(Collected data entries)
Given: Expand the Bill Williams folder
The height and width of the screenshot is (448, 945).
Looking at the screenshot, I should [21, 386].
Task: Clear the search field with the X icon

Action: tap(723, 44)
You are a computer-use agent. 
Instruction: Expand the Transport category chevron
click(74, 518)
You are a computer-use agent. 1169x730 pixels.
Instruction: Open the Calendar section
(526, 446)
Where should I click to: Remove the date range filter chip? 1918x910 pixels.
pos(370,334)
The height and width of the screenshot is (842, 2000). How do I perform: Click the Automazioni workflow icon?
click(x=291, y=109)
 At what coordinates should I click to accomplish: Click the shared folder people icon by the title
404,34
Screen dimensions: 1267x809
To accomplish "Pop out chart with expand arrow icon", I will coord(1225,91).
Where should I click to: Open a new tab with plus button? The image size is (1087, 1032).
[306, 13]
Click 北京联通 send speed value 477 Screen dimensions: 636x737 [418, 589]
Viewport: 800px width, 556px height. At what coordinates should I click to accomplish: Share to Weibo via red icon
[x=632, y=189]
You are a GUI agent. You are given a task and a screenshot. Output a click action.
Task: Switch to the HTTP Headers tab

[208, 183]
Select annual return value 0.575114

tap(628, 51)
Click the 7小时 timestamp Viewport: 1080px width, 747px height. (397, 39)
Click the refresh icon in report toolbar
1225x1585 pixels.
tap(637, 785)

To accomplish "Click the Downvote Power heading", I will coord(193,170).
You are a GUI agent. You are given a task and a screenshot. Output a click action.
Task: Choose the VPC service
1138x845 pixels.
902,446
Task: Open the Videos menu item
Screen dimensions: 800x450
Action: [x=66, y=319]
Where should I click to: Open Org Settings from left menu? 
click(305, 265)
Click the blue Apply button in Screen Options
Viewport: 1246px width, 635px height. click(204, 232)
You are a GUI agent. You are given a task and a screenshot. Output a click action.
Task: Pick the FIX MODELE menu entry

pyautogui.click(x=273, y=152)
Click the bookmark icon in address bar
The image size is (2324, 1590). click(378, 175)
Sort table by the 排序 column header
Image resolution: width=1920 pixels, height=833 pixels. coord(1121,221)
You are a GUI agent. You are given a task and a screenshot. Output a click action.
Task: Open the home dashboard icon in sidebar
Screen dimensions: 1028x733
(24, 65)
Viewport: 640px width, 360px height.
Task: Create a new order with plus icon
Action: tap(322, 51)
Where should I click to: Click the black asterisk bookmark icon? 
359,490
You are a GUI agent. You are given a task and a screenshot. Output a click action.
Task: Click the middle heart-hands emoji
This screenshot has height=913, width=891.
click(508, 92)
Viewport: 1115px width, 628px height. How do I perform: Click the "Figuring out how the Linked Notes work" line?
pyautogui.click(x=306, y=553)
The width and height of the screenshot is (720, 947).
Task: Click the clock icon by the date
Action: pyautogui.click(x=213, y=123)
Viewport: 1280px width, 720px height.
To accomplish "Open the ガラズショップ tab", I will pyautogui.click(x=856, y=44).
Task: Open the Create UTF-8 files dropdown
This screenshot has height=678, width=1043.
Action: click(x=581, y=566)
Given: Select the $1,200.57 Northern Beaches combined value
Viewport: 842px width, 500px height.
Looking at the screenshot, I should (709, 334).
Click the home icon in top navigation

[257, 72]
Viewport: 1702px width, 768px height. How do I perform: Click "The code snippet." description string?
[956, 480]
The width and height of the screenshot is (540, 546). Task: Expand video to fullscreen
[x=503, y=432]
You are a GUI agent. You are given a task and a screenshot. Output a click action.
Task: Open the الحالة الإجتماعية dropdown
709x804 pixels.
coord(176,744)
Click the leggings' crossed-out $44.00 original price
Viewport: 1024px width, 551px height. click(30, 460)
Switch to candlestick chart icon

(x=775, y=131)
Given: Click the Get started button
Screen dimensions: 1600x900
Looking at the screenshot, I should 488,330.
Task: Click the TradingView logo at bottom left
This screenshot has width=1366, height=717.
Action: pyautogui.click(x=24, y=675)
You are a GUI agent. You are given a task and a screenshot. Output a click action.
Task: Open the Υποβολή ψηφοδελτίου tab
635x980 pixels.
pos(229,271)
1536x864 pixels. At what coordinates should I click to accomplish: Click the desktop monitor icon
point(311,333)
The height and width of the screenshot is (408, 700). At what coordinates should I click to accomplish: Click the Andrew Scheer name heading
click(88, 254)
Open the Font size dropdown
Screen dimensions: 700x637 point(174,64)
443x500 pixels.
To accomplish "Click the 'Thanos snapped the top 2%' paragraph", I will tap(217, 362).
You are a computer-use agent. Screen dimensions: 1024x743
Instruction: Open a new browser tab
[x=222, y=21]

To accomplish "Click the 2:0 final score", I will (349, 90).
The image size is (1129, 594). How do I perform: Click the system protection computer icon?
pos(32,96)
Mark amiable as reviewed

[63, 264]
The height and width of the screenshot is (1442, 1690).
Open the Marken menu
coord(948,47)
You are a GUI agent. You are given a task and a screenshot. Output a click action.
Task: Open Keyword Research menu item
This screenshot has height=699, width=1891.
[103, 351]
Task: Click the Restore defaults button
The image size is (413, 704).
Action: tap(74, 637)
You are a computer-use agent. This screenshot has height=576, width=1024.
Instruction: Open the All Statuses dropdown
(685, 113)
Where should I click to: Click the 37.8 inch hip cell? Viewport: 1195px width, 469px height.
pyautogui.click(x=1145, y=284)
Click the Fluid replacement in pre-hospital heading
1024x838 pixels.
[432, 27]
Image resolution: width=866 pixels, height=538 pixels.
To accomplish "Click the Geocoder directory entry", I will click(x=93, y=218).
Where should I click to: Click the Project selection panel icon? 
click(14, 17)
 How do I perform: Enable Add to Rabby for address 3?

WHAT THIS TASK INVOLVES: The exact wording of every entry above should be written out again.

EXERCISE RESPONSE:
Given: Expand the Bill Williams folder
The height and width of the screenshot is (448, 945).
Looking at the screenshot, I should [21, 386].
Task: Clear the search field with the X icon

Action: tap(723, 44)
You are a computer-use agent. 
Instruction: Expand the Transport category chevron
click(74, 518)
You are a computer-use agent. 1169x730 pixels.
Instruction: Open the Calendar section
(526, 446)
Where should I click to: Remove the date range filter chip? 1918x910 pixels.
pos(370,334)
The height and width of the screenshot is (842, 2000). How do I perform: Click the Automazioni workflow icon?
click(x=291, y=109)
 At what coordinates should I click to accomplish: Click the shared folder people icon by the title
404,34
Screen dimensions: 1267x809
To accomplish "Pop out chart with expand arrow icon", I will coord(1225,91).
Where should I click to: Open a new tab with plus button? The image size is (1087, 1032).
[306, 13]
Click 北京联通 send speed value 477 Screen dimensions: 636x737 [418, 589]
Viewport: 800px width, 556px height. At what coordinates should I click to accomplish: Share to Weibo via red icon
[x=632, y=189]
You are a GUI agent. You are given a task and a screenshot. Output a click action.
Task: Switch to the HTTP Headers tab

[208, 183]
Select annual return value 0.575114

tap(628, 51)
Click the 7小时 timestamp Viewport: 1080px width, 747px height. (397, 39)
Click the refresh icon in report toolbar
1225x1585 pixels.
tap(637, 785)

To accomplish "Click the Downvote Power heading", I will coord(193,170).
You are a GUI agent. You are given a task and a screenshot. Output a click action.
Task: Choose the VPC service
1138x845 pixels.
902,446
Task: Open the Videos menu item
Screen dimensions: 800x450
Action: [x=66, y=319]
Where should I click to: Open Org Settings from left menu? 
click(305, 265)
Click the blue Apply button in Screen Options
Viewport: 1246px width, 635px height. click(204, 232)
You are a GUI agent. You are given a task and a screenshot. Output a click action.
Task: Pick the FIX MODELE menu entry

pyautogui.click(x=273, y=152)
Click the bookmark icon in address bar
The image size is (2324, 1590). click(378, 175)
Sort table by the 排序 column header
Image resolution: width=1920 pixels, height=833 pixels. coord(1121,221)
You are a GUI agent. You are given a task and a screenshot. Output a click action.
Task: Open the home dashboard icon in sidebar
Screen dimensions: 1028x733
(24, 65)
Viewport: 640px width, 360px height.
Task: Create a new order with plus icon
Action: tap(322, 51)
Where should I click to: Click the black asterisk bookmark icon? 
359,490
You are a GUI agent. You are given a task and a screenshot. Output a click action.
Task: Click the middle heart-hands emoji
This screenshot has height=913, width=891.
click(508, 92)
Viewport: 1115px width, 628px height. How do I perform: Click the "Figuring out how the Linked Notes work" line?
pyautogui.click(x=306, y=553)
The width and height of the screenshot is (720, 947).
Task: Click the clock icon by the date
Action: pyautogui.click(x=213, y=123)
Viewport: 1280px width, 720px height.
To accomplish "Open the ガラズショップ tab", I will pyautogui.click(x=856, y=44).
Task: Open the Create UTF-8 files dropdown
This screenshot has height=678, width=1043.
Action: click(x=581, y=566)
Given: Select the $1,200.57 Northern Beaches combined value
Viewport: 842px width, 500px height.
Looking at the screenshot, I should (709, 334).
Click the home icon in top navigation

[257, 72]
Viewport: 1702px width, 768px height. How do I perform: Click "The code snippet." description string?
[956, 480]
The width and height of the screenshot is (540, 546). Task: Expand video to fullscreen
[x=503, y=432]
You are a GUI agent. You are given a task and a screenshot. Output a click action.
Task: Open the الحالة الإجتماعية dropdown
709x804 pixels.
coord(176,744)
Click the leggings' crossed-out $44.00 original price
Viewport: 1024px width, 551px height. click(30, 460)
Switch to candlestick chart icon

(x=775, y=131)
Given: Click the Get started button
Screen dimensions: 1600x900
Looking at the screenshot, I should 488,330.
Task: Click the TradingView logo at bottom left
This screenshot has width=1366, height=717.
Action: pyautogui.click(x=24, y=675)
You are a GUI agent. You are given a task and a screenshot. Output a click action.
Task: Open the Υποβολή ψηφοδελτίου tab
635x980 pixels.
pos(229,271)
1536x864 pixels. At what coordinates should I click to accomplish: Click the desktop monitor icon
point(311,333)
The height and width of the screenshot is (408, 700). At what coordinates should I click to accomplish: Click the Andrew Scheer name heading
click(88, 254)
Open the Font size dropdown
Screen dimensions: 700x637 point(174,64)
443x500 pixels.
To accomplish "Click the 'Thanos snapped the top 2%' paragraph", I will tap(217, 362).
You are a computer-use agent. Screen dimensions: 1024x743
Instruction: Open a new browser tab
[x=222, y=21]

To accomplish "Click the 2:0 final score", I will (349, 90).
The image size is (1129, 594). How do I perform: Click the system protection computer icon?
pos(32,96)
Mark amiable as reviewed

[63, 264]
The height and width of the screenshot is (1442, 1690).
Open the Marken menu
coord(948,47)
You are a GUI agent. You are given a task and a screenshot. Output a click action.
Task: Open Keyword Research menu item
This screenshot has height=699, width=1891.
[103, 351]
Task: Click the Restore defaults button
The image size is (413, 704).
Action: tap(74, 637)
You are a computer-use agent. This screenshot has height=576, width=1024.
Instruction: Open the All Statuses dropdown
(685, 113)
Where should I click to: Click the 37.8 inch hip cell? Viewport: 1195px width, 469px height.
pyautogui.click(x=1145, y=284)
Click the Fluid replacement in pre-hospital heading
1024x838 pixels.
[432, 27]
Image resolution: width=866 pixels, height=538 pixels.
To accomplish "Click the Geocoder directory entry", I will click(x=93, y=218).
Where should I click to: Click the Project selection panel icon? 
click(14, 17)
 How do I perform: Enable Add to Rabby for address 3?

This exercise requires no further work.